Provided data =
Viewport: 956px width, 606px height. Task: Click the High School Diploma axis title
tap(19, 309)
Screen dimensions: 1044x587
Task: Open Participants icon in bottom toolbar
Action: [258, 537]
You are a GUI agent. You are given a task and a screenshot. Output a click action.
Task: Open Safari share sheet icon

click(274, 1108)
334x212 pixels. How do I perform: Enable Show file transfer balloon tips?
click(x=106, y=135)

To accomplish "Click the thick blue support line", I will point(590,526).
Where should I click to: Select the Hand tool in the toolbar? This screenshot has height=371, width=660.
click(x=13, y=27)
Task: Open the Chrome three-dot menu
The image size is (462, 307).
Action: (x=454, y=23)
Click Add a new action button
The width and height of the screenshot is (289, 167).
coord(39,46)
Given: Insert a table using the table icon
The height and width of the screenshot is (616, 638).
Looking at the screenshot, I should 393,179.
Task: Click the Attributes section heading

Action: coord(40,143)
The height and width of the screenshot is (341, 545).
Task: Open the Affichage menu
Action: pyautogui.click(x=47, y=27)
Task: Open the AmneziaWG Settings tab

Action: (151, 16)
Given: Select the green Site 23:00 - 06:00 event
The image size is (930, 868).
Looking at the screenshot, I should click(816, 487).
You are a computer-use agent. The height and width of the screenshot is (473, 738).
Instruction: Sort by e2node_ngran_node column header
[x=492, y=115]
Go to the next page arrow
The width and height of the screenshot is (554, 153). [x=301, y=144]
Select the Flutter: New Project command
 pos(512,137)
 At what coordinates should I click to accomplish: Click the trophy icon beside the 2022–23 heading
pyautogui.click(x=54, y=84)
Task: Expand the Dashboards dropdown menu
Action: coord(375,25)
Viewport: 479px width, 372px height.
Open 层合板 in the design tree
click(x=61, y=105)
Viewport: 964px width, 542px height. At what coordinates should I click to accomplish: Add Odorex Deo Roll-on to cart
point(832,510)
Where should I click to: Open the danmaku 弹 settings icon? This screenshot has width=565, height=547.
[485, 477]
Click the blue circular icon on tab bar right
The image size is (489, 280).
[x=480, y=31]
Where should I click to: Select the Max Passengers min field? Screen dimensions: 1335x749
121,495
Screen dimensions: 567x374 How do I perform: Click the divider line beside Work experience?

Exercise instructions =
Count how many lines above carry the word "agent". Only the number is required.

The completed task =
2